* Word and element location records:

━━━━━━━━━━

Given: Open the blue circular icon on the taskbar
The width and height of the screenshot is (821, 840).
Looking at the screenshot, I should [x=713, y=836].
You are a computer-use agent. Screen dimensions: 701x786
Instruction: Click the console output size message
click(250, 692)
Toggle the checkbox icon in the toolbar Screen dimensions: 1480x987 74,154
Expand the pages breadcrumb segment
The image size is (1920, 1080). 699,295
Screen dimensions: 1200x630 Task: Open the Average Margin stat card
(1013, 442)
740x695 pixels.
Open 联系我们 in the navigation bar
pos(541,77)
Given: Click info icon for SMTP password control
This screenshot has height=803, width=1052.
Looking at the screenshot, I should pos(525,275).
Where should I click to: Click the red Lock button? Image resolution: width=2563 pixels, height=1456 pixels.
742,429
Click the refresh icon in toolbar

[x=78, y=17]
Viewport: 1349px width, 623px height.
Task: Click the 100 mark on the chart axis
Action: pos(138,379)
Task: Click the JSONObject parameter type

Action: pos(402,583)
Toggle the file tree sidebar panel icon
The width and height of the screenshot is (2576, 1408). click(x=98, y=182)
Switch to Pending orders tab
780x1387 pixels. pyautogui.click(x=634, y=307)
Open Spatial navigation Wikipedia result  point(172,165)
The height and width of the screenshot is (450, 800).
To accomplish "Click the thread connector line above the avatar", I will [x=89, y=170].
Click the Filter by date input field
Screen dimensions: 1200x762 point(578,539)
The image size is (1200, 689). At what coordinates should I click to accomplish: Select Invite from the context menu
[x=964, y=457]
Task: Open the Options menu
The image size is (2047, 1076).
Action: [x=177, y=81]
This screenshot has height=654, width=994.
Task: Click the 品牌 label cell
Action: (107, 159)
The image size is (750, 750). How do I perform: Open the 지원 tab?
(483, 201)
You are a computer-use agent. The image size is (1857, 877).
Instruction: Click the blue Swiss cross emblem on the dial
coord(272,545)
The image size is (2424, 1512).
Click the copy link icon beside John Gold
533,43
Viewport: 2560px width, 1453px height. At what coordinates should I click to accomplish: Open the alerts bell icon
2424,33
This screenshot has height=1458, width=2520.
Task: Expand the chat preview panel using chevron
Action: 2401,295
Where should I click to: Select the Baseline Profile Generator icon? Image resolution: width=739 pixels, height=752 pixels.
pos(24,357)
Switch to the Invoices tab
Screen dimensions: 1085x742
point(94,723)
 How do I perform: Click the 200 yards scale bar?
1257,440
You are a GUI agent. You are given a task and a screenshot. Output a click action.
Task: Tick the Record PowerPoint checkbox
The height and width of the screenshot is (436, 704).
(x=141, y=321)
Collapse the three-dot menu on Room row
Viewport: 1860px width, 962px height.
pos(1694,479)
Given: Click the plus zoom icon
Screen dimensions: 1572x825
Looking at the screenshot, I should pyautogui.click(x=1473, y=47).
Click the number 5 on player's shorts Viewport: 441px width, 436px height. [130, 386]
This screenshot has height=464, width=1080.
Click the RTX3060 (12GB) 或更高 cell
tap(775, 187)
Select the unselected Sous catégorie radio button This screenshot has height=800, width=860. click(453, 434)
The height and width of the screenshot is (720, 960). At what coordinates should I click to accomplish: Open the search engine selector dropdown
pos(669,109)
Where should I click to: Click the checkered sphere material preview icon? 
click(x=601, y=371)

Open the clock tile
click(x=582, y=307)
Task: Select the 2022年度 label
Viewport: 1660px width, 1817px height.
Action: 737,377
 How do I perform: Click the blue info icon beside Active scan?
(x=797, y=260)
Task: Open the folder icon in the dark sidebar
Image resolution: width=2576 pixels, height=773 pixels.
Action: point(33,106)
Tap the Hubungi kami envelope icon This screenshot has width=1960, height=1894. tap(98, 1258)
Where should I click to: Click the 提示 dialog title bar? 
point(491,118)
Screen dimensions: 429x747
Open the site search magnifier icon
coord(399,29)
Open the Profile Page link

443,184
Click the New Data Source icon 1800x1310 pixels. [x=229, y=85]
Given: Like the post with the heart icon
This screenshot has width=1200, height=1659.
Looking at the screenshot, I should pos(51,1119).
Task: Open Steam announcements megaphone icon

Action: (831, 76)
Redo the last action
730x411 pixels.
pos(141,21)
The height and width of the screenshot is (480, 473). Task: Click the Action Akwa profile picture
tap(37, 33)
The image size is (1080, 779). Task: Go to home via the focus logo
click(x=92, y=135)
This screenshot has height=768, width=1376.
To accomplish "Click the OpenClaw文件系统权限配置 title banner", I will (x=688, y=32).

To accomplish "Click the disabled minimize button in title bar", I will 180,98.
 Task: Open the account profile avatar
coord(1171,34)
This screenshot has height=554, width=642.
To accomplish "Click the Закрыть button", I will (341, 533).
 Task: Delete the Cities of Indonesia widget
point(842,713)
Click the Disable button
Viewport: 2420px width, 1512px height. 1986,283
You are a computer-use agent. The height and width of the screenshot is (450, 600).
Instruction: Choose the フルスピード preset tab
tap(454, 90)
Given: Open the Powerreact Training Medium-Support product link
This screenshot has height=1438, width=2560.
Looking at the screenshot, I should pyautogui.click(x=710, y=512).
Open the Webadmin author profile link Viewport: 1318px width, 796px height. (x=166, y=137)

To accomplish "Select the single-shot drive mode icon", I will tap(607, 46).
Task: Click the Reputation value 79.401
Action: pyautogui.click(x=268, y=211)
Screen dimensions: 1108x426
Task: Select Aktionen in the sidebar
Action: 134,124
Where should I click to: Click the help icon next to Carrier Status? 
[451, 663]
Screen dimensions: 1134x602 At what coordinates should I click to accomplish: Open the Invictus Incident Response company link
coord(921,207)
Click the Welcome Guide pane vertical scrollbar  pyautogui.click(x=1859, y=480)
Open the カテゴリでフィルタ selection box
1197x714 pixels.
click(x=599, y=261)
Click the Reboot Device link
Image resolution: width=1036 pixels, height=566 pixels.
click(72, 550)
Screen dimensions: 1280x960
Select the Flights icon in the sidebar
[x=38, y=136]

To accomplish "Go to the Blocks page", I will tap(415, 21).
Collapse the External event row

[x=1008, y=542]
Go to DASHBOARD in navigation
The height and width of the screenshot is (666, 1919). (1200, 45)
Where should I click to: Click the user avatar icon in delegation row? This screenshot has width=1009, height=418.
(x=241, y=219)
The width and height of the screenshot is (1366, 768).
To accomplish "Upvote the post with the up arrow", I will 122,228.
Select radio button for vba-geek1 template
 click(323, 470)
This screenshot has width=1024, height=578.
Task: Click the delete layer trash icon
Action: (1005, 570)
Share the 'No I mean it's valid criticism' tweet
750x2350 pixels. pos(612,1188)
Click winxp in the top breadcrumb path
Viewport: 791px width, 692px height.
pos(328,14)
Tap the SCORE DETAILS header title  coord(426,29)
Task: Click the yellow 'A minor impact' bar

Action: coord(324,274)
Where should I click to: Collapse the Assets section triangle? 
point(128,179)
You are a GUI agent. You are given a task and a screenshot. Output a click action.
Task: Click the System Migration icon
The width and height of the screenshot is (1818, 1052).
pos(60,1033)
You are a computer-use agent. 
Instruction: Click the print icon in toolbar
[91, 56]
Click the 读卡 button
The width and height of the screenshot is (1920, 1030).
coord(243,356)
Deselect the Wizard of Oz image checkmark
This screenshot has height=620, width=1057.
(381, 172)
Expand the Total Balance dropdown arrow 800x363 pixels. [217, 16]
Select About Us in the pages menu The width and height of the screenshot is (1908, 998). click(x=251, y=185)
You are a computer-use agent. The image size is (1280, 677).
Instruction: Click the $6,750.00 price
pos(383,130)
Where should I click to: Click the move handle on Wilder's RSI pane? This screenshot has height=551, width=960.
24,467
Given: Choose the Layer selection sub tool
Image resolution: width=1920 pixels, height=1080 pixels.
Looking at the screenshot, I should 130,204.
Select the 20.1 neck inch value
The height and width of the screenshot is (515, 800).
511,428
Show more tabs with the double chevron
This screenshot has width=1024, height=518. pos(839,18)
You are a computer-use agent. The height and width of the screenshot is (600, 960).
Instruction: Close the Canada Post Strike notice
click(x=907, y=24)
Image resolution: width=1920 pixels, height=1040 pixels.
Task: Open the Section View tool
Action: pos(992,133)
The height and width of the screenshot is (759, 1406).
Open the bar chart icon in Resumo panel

━━━━━━━━━━

Copy the lines above exactly. Start at the line that contains "How do I perform: Click the 200" and stop after the line that contains "will (x=688, y=32).".

* Response:
 How do I perform: Click the 200 yards scale bar?
1257,440
You are a GUI agent. You are given a task and a screenshot. Output a click action.
Task: Tick the Record PowerPoint checkbox
The height and width of the screenshot is (436, 704).
(x=141, y=321)
Collapse the three-dot menu on Room row
Viewport: 1860px width, 962px height.
pos(1694,479)
Given: Click the plus zoom icon
Screen dimensions: 1572x825
Looking at the screenshot, I should pyautogui.click(x=1473, y=47).
Click the number 5 on player's shorts Viewport: 441px width, 436px height. [130, 386]
This screenshot has height=464, width=1080.
Click the RTX3060 (12GB) 或更高 cell
tap(775, 187)
Select the unselected Sous catégorie radio button This screenshot has height=800, width=860. click(453, 434)
The height and width of the screenshot is (720, 960). At what coordinates should I click to accomplish: Open the search engine selector dropdown
pos(669,109)
Where should I click to: Click the checkered sphere material preview icon? 
click(x=601, y=371)

Open the clock tile
click(x=582, y=307)
Task: Select the 2022年度 label
Viewport: 1660px width, 1817px height.
Action: 737,377
 How do I perform: Click the blue info icon beside Active scan?
(x=797, y=260)
Task: Open the folder icon in the dark sidebar
Image resolution: width=2576 pixels, height=773 pixels.
Action: point(33,106)
Tap the Hubungi kami envelope icon This screenshot has width=1960, height=1894. tap(98, 1258)
Where should I click to: Click the 提示 dialog title bar? 
point(491,118)
Screen dimensions: 429x747
Open the site search magnifier icon
coord(399,29)
Open the Profile Page link

443,184
Click the New Data Source icon 1800x1310 pixels. [x=229, y=85]
Given: Like the post with the heart icon
This screenshot has width=1200, height=1659.
Looking at the screenshot, I should pos(51,1119).
Task: Open Steam announcements megaphone icon

Action: (831, 76)
Redo the last action
730x411 pixels.
pos(141,21)
The height and width of the screenshot is (480, 473). Task: Click the Action Akwa profile picture
tap(37, 33)
The image size is (1080, 779). Task: Go to home via the focus logo
click(x=92, y=135)
This screenshot has height=768, width=1376.
To accomplish "Click the OpenClaw文件系统权限配置 title banner", I will (x=688, y=32).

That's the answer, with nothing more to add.